I was able to get that camera through our friends bike shop for a nice discount. If I had to pay retail I wouldn't have it.

I edited my video with adobe premiere pro. Didn't mess with any of the software it came with or the buttons on the camera, just set it to record, tossed the main body of it on the dash with the cord out the window, and left it until I was done with the lot.

Edit, the lift arm is a good idea but I'm not sure how good the perspective on everything would be, one minute it sees the sky and the next it's starring at the top of the blade and the ground that's withing 4ft infront of the blade then sky again, etc.


----------



## FOX-SNO-REMOVAL (Jan 3, 2009)

Ya that's true i saw it on another video but it was the sky and then the ground like you mentioned.

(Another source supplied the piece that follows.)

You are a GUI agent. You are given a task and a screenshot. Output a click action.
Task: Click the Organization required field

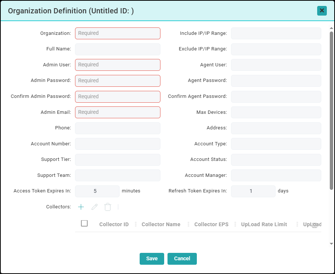click(x=118, y=33)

If you don't mind me asking how much did u pay for the camera because its a pretty sweet little set up


----------



## Mark13 (Dec 3, 2006)

FOX-SNO-REMOVAL;721598 said:


> Ya that's true i saw it on another video but it was the sky and then the ground like you mentioned. If you don't mind me asking how much did u pay for the camera because its a pretty sweet little set up


I've got $550 into it, camera, couple of mounts, and an 8gb sd card. It's a fun toy, the video quality out of it is much much better then what it appears as on youtube. Check viopov's site (somewhere in another post above) for better quality video's.


----------